All this changed when the Archbishop was murdered in 1170 by four infamous knights, apparently acting at the suggestion of King Henry II. Gabriel, not yet full grown but already the equal of a man in size and strength, was the Archbishop’s cup-bearer. As the knights approached his master with swords drawn and bloody intent, Gabriel attempted to stop them. Despite his strength, with no training in arms he was felled by a flurry of blows and left for dead as the knights proceeded to butcher Becket.

While the Archbishop’s wounds were beyond the powers of even his senior priests, God answered their prayers for Gabriel and the dragonborn survived. Consumed by grief and anger, he was haunted by thoughts that he could have done more to protect his master, and vowed to avenge himself upon the knights who murdered him.

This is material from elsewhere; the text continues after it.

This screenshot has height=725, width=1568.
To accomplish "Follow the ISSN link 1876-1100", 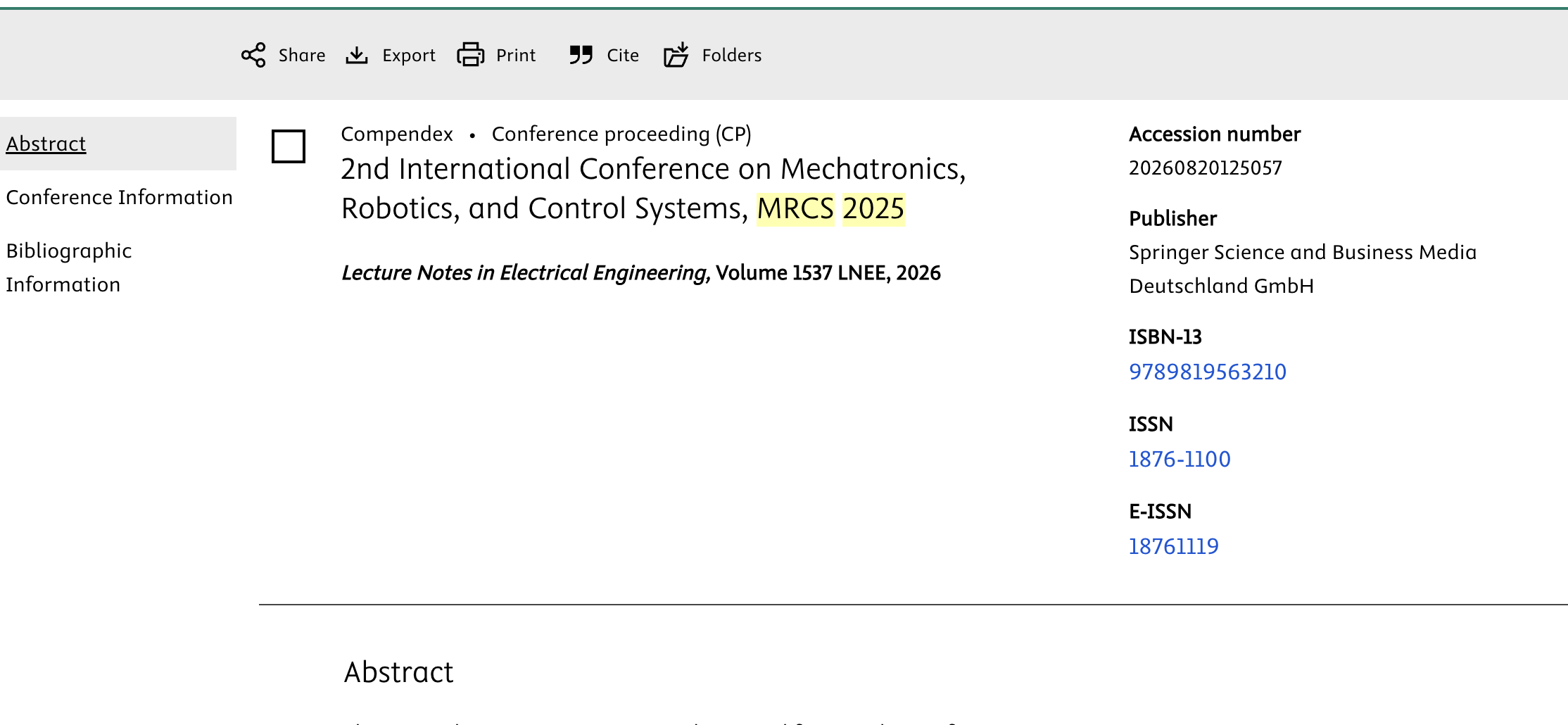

This was not to be, however, as the villains fled north and thence to the Pope in Rome, by whom they were banished to the Holy Land. As he prayed, fasted and trained, Gabriel’s thirst for vengeance became an insistent calling to use the gifts granted him by God to protect the innocent and defend the weak. This finally led him to the Chapterhouse of the Knights Templar in London, with a letter of recommendation from Becket’s successor, Richard of Dover.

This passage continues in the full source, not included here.